Instructions to follow
Select the lines of the records containing the word "IDIOMAS" and list them.

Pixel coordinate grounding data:

╭──

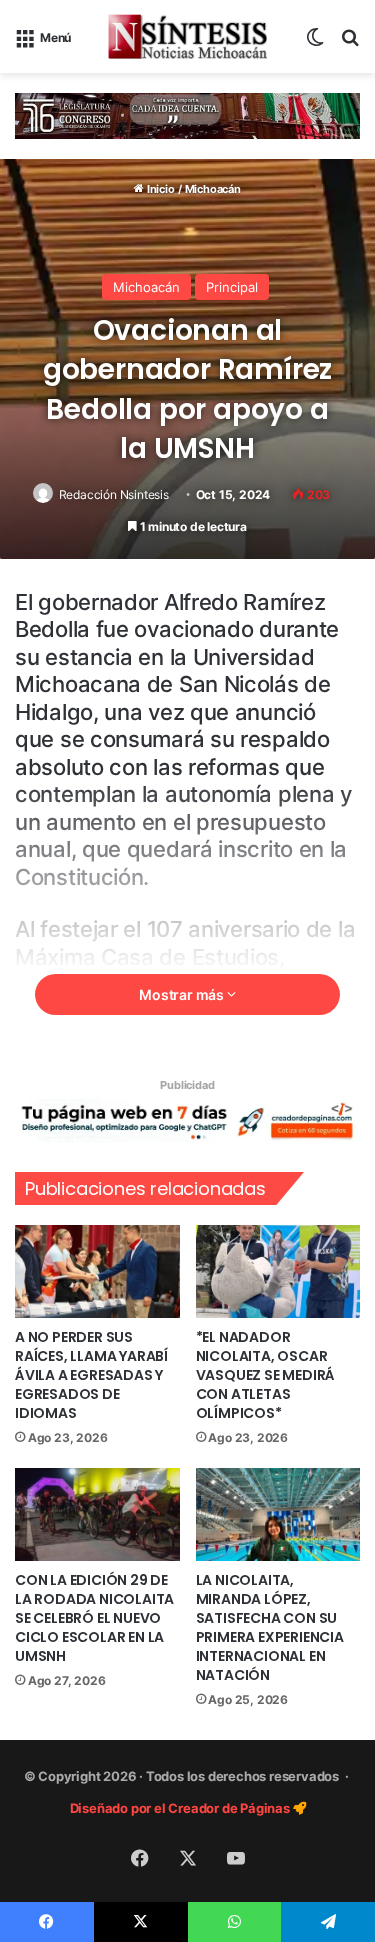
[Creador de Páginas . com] (187, 1120)
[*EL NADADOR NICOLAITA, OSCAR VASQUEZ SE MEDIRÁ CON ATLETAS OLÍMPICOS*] (278, 1271)
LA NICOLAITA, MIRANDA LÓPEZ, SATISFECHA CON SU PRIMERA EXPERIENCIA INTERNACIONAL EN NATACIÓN (270, 1627)
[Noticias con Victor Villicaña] (188, 36)
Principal (232, 287)
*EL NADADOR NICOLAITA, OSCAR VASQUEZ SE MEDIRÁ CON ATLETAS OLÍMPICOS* (266, 1375)
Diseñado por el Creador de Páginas (181, 1808)
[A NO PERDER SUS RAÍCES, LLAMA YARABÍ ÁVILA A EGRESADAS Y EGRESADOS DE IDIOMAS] (97, 1271)
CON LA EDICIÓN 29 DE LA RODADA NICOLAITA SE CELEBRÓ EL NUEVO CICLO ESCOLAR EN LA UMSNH (94, 1618)
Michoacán (213, 189)
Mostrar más (183, 994)
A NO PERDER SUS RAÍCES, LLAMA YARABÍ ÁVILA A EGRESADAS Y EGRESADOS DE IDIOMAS (91, 1375)
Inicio (159, 189)
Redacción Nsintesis (114, 494)
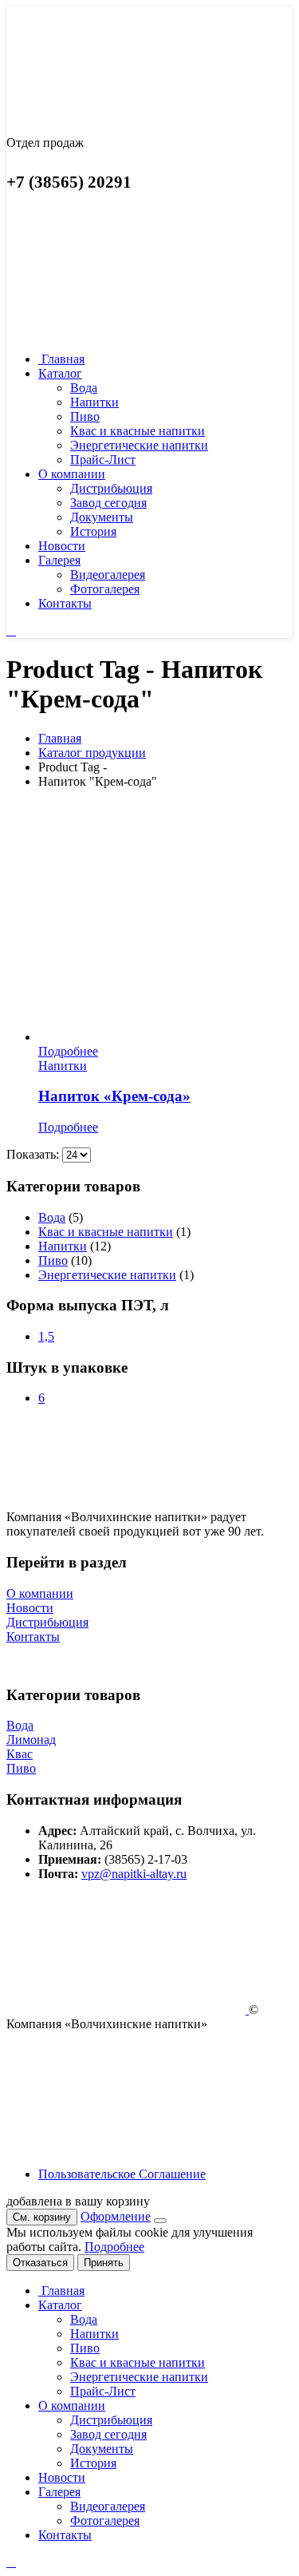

╰──

Problem solution
[A NO PERDER SUS RAÍCES, LLAMA YARABÍ ÁVILA A EGRESADAS Y EGRESADOS DE IDIOMAS] (97, 1271)
A NO PERDER SUS RAÍCES, LLAMA YARABÍ ÁVILA A EGRESADAS Y EGRESADOS DE IDIOMAS (91, 1375)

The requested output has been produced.